Though big tech would have you expecting otherwise, a Talker Research study from July shows 80% of American consumers prefer to buy their household appliances refurbished. This, combined with a growing awareness around how e-waste negatively impacts the environment, has led to a refurb and second-hand boom over the last five years. But as eager as consumers are to save their money, own repairable devices, and reduce their carbon footprint, there’s currently a lack of physical stores catering to this specific market. It’s commonly accepted that U.S. consumers prefer to buy refurbished tech in-person. And now, for the first time ever, Back Market is here to meet these desires in the flesh.

Going inside Back Market’s NYC store
I had the opportunity to experience Back Market’s first-ever physical storefront, located at 449 Broadway in New York City’s SoHo neighborhood just north of Canal Street.
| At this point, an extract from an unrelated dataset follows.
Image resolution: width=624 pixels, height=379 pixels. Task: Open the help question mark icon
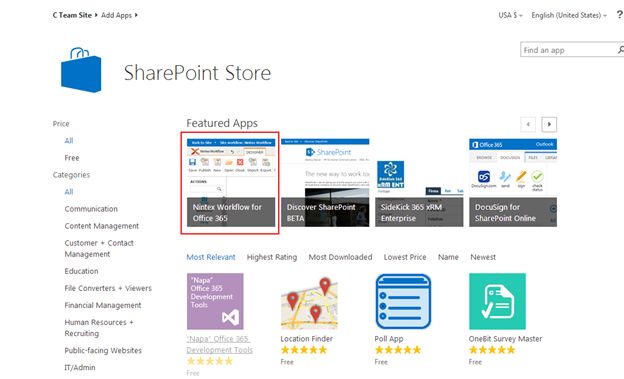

Co-designed by creative agency Mythology, the store converts the quality assurance, appliance variety, and care for the planet the brand is known for into something real-world tangible. Historically, SoHo has been home to many retail stores and experiences, from street vendors and souvenir shops to fancy brand-name storefronts – this gives credence to Back Market’s decision to set up shop here and establish itself as the go-to electronic store and trading post in the area. To attempt to make history in a locale where creative traders have been making their mark for 100s of years now.
Immediately to my left as I walk inside, I’m met with a diagram showing the lifespan of the Circular Economy; from manufacturing and use to repairing, reusing, and recycling. Signs hang from the ceiling with life mantras: “Downgrade now,” “Un-plan obsolescence,” and “Repair is a right” written out in black and maroon. Meanwhile, to my right is the store’s flagship attraction: the service and cleaning station, where phones, laptops, and more electronic products can be fixed - not just bought - with on-sight iFixit tool kits.
Work terminals are painted blue, with broken computers and phones strewn about under various dioramas of deconstructed video game accessories, including a Nintendo Wii remote and a first-generation Game Boy. “Here, we emphasize to our customers that they have the right to repair,” Gervase Burkett, a technical expert doing device repairs and cleanings on the spot, explains.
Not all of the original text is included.